XOR
The XOR
redundancy scheme divides the set of processes in the run
into subsets, called XOR sets. For each dataset, each process in a set
computes and stores redundancy data in an XOR file. This file is
stored in the dataset subdirectory within the cache directory along side
any files that the application process writes.
The XOR
redundancy scheme is designed such that the dataset files
for any single member of a set can be reconstructed using the dataset
files and XOR
files from all remaining members. Thus, all dataset
files can be recovered, even if the files for one process from each set
are lost. On the other hand, if any set loses files for two or more
processes, the XOR
redundancy scheme cannot recover all files.
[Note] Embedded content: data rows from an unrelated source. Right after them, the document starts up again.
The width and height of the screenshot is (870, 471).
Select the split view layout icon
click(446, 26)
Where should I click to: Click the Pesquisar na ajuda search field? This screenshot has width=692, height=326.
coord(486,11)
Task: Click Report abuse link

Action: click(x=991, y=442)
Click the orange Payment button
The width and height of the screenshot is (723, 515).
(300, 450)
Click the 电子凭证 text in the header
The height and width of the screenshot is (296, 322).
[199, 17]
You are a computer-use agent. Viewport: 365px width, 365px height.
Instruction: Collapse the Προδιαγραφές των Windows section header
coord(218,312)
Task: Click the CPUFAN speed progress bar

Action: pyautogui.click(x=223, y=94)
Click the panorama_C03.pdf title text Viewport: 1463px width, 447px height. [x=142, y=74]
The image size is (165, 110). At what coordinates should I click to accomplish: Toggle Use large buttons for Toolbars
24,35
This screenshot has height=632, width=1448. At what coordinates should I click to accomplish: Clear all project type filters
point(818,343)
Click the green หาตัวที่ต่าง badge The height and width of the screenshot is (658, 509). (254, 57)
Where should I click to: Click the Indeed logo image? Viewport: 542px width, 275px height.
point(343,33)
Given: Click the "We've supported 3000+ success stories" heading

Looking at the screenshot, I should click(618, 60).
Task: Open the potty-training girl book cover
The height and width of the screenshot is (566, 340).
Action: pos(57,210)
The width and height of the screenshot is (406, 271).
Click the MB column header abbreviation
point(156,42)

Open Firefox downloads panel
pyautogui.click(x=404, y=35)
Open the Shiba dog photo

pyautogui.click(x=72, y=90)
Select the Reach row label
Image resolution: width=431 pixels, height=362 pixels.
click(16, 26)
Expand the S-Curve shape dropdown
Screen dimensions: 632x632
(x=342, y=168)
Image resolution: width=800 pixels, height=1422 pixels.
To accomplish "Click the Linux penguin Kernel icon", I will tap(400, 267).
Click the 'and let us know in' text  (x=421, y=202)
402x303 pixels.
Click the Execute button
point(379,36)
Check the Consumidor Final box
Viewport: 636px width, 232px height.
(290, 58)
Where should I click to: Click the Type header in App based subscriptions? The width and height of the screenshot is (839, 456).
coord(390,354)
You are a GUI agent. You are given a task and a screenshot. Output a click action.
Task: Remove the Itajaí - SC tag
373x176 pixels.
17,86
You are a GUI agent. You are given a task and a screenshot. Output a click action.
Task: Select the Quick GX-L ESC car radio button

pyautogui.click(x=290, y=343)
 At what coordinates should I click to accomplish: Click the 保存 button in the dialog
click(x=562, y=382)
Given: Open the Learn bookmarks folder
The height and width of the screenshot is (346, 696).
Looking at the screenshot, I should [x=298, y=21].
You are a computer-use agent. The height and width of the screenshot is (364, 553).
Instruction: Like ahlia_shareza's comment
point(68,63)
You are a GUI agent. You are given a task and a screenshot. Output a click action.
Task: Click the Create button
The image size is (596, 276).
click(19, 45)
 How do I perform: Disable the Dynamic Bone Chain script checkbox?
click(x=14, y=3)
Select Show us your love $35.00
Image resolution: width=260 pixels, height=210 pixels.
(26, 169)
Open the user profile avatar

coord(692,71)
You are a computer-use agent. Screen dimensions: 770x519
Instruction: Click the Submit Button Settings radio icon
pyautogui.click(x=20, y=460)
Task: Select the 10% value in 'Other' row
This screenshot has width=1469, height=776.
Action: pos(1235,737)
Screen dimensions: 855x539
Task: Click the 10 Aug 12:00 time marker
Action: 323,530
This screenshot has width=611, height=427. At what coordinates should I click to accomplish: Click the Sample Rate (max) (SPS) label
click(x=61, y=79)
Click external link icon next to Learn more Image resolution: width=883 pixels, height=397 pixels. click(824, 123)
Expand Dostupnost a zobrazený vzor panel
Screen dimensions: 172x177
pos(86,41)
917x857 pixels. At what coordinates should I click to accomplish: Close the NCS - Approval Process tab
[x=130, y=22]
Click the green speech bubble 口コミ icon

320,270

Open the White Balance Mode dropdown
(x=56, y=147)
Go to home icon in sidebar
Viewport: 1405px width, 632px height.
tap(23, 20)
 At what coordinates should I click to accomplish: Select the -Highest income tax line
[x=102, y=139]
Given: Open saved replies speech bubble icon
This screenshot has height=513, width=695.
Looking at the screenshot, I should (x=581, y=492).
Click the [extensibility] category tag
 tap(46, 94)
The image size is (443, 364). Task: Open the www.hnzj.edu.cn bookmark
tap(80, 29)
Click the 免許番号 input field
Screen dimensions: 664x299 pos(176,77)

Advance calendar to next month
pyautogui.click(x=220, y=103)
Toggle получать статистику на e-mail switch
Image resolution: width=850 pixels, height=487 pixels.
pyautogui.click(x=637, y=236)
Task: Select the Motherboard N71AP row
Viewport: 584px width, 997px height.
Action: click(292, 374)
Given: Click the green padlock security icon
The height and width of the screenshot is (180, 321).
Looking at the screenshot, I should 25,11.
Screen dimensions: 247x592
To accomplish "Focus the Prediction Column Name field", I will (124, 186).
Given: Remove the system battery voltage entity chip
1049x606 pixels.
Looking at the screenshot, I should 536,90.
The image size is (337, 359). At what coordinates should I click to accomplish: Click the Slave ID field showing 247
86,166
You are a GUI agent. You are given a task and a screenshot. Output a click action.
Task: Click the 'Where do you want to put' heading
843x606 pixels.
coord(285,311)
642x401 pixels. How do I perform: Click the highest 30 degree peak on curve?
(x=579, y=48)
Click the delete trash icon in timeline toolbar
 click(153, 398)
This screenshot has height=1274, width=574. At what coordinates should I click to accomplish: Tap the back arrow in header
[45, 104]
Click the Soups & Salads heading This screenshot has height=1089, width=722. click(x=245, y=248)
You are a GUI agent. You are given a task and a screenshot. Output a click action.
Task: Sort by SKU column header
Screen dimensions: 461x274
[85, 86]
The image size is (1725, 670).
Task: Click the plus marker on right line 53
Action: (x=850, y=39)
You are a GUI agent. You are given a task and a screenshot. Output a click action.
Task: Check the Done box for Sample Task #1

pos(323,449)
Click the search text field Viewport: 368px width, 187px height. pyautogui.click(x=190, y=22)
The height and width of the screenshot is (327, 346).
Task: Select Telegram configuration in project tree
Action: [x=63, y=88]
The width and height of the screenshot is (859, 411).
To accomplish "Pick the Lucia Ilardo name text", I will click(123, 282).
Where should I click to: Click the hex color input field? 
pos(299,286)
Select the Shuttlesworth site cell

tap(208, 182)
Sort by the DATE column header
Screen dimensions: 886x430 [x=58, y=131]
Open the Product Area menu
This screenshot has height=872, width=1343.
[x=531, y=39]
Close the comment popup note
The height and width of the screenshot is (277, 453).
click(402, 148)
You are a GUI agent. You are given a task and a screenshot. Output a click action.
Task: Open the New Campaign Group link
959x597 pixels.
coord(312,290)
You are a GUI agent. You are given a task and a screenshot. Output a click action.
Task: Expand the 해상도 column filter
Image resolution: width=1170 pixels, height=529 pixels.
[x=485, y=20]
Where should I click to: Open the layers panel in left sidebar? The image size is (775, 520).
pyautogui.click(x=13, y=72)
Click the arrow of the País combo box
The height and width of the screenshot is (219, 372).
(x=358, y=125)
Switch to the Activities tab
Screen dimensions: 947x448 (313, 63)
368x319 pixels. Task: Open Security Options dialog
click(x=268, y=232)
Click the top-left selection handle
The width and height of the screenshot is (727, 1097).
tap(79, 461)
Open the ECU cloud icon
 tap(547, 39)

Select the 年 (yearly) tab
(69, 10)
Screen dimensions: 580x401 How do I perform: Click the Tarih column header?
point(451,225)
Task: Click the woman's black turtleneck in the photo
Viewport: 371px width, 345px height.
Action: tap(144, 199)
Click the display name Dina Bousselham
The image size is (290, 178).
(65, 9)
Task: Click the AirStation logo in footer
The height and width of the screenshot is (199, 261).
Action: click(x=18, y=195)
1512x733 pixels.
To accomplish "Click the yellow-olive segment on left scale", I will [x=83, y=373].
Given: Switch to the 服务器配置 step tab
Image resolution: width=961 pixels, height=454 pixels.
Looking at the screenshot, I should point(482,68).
The processes within each set are ordered, and each process has a rank
in the set, counting up from 0. The process whose rank in the set is one
less than the rank of the current process is called the left neighbor,
and the process whose rank is one more is the right neighbor. The last
rank wraps back to the first to form a ring. At run time, the library
caches the XOR
set in the MPI communicator associated with a
redundancy descriptor. Each process also caches information abouts its
left and right neighbor processes in the redundancy descriptor.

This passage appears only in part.